Dalle nuvole di Popper a quelle di Tom Hanks ()

di Redazione, del 23 gennaio 2013

È un fantomatico "Atlante delle nuvole" il protagonista del film campione d'incassi dei Wachowski uscito la scorsa settimana nelle sale con un cast d'eccezione che conta "pezzi da novanta" come Tom Hanks e Hugh Grant.
E proprio alle nuvole e alla loro mutevole identità è dedicato il saggio "Storia delle nuvole. Da Talete a Don DeLillo" di Tonino Ceravolo che Rubbettino ripropone sia in ebook che in libreria in occasione dell'uscita del film-evento "Cloud Atlas".

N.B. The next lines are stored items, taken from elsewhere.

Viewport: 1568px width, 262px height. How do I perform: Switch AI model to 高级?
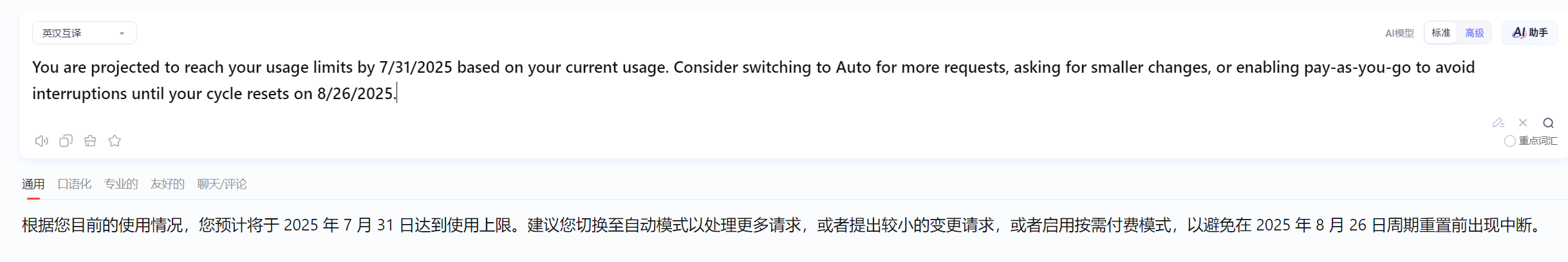pyautogui.click(x=1475, y=33)
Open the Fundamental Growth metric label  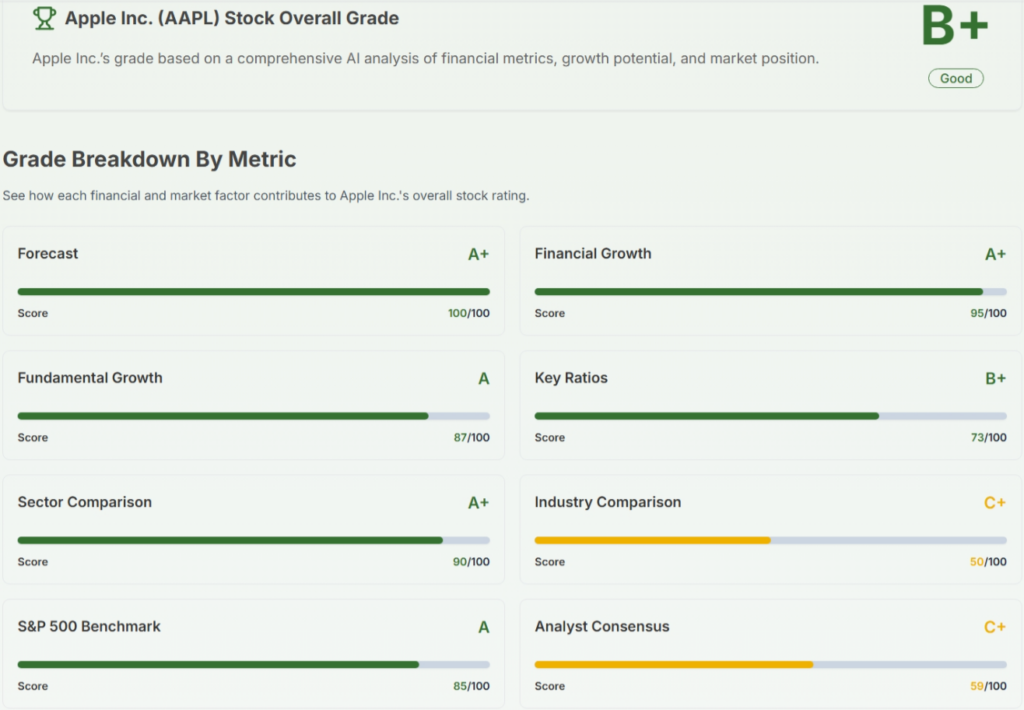90,378
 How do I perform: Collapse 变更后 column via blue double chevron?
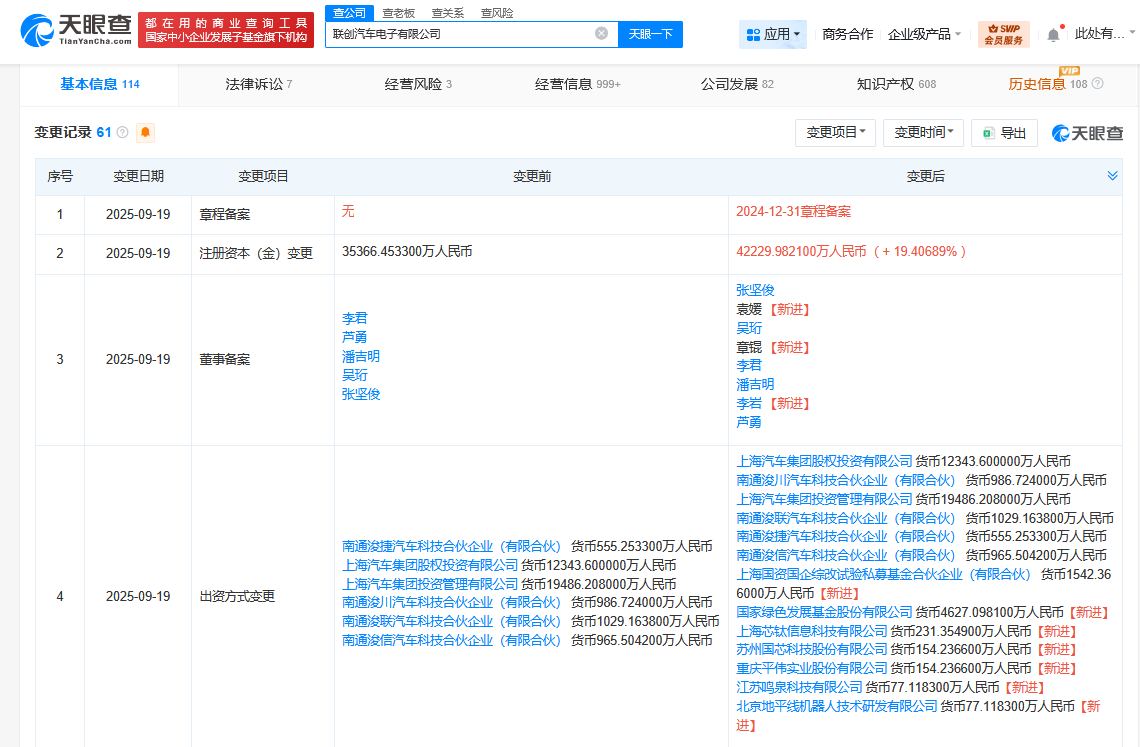click(1112, 175)
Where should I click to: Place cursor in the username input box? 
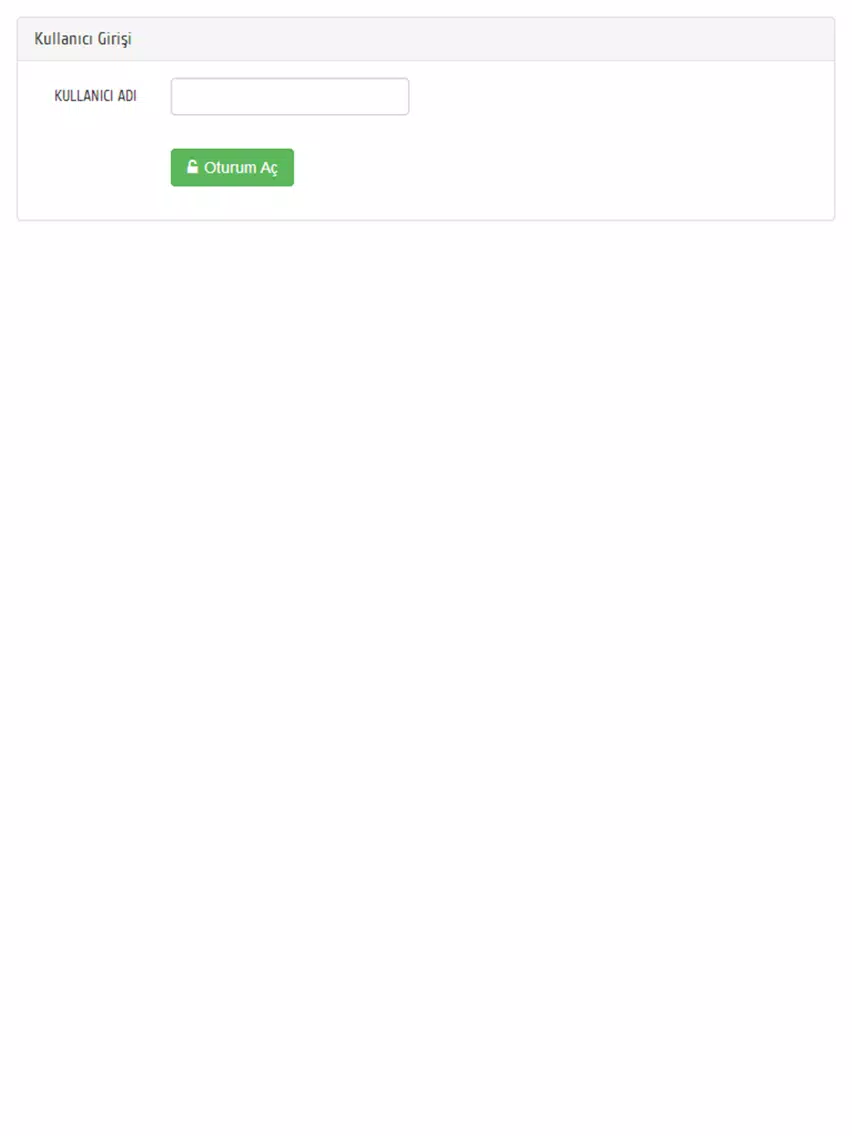(290, 96)
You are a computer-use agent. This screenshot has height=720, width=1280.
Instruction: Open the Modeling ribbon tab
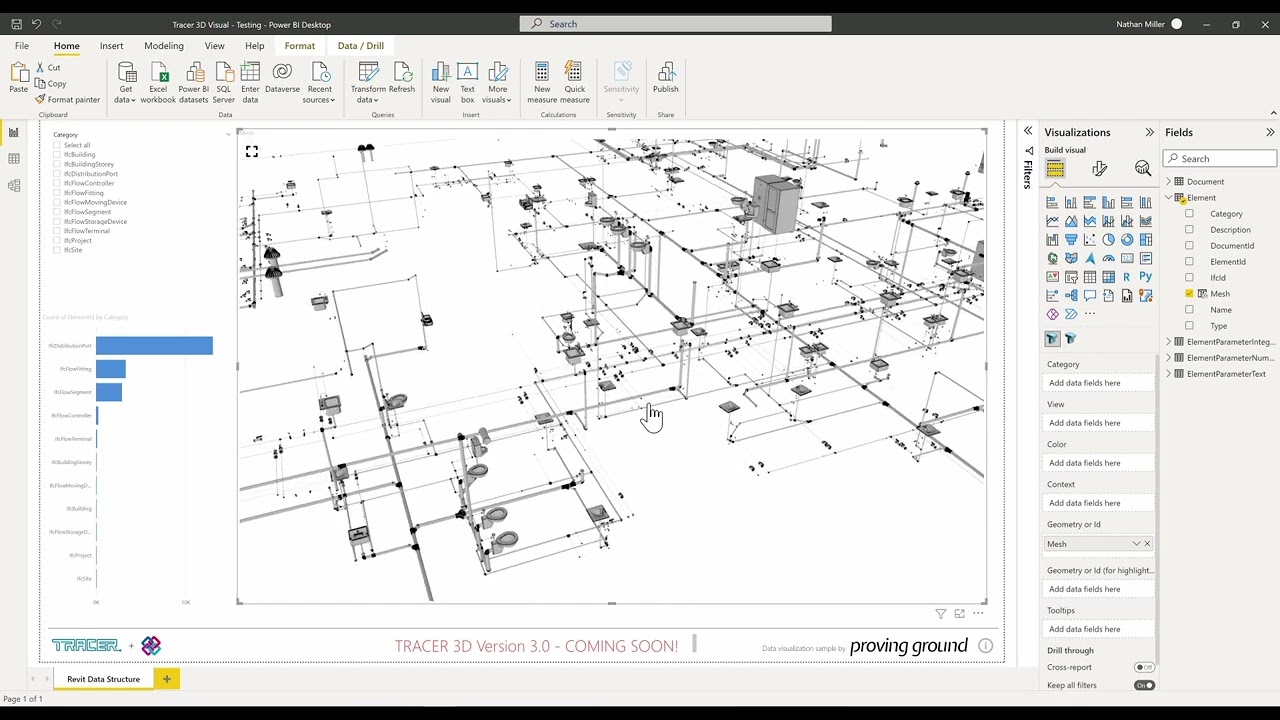[163, 46]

Scrivere una storia delle nuvole può sembrare a prima vista un'attività tanto immaginifica ed effimera. Le nuvole sono mutevoli, sembrano lontane dalla vita ordinaria tanto da giustificare modi dire simili ad "avere la testa fra le nuvole", eppure come spiega l'autore del libro "che siano le minacciose nubi dell'apocalisse o l'oggetto di sublimi immaginazioni poetiche, le nuvole è di noi che parlano", messaggio in fondo non molto lontano da quello del film.

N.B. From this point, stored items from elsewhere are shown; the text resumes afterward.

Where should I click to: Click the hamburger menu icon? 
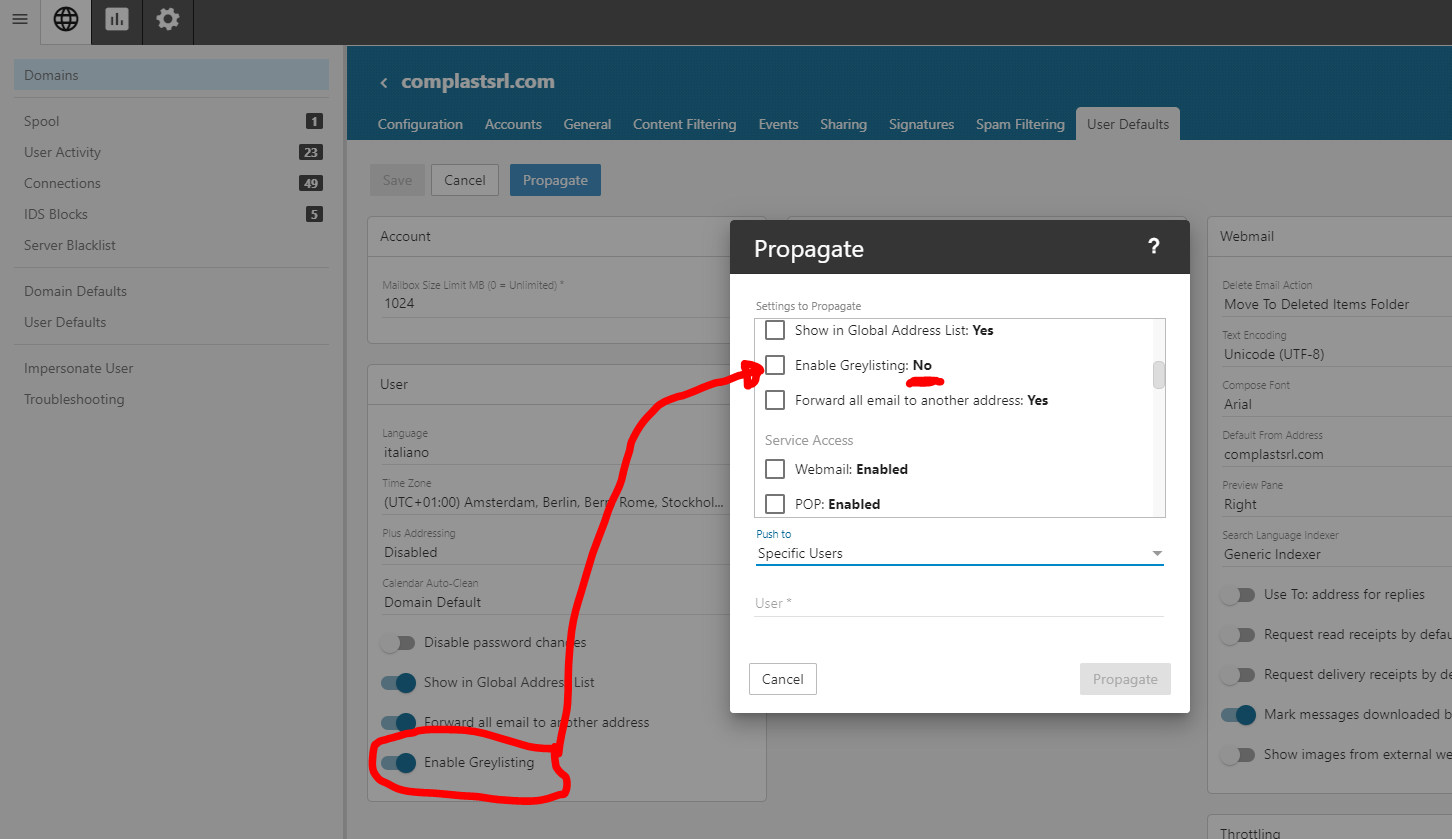[x=20, y=20]
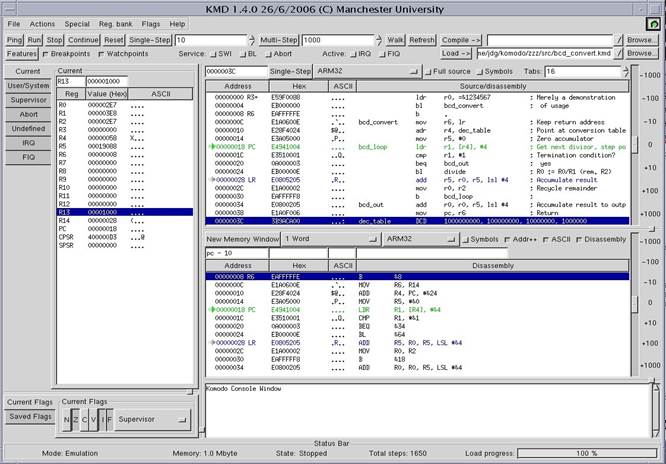The image size is (666, 464).
Task: Toggle the Z flag button
Action: (x=75, y=420)
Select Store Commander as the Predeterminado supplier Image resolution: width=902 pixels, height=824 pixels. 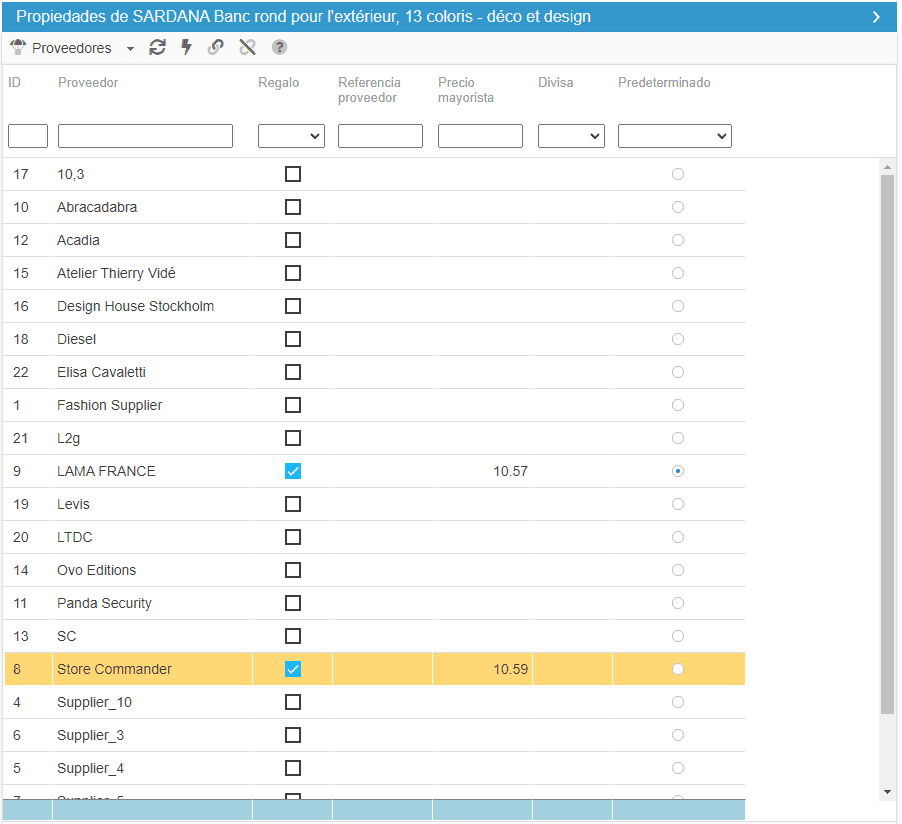pyautogui.click(x=678, y=669)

Il saggio di Ceravolo guida il lettore in un viaggio affascinante che si apre con l'ipotesi di Kant e Laplace secondo la quale il mondo ha avuto origine da una nuvola, per poi soffermarsi sulla filosofia greca e sull'irrisione che il mondo antico riservava ai filosofi come Talete o Socrate che si dedicavano all'inutile scrutare dei cieli, passando poi per la Bibbia e le teofanie che si verificano proprio all'interno delle nuvole, per la letteratura demonologica che vede invece nelle nuvole la manifestazione del maligno e il veicolo prediletto dalle streghe, e ancora Cartesio, Popper e le sue nuvole come orologi, Don DeLillo e le nubi di polvere dell'11 settembre fino a concludersi con l'affascinante ipotesi della fine del mondo in una nuvola. Uno sbuffo di vapore in cui potrebbe concludersi ciò che da un'altro sbuffo di vapore ha avuto inizio.
Una storia intellettuale di grande fascino dunque capace di portare il lettore attraverso mondi, personaggi, discipline e culture tra loro distanti, tenuti insieme da questo libro che diventa pertanto, a buon diritto, un dettagliato atlante delle nuvole.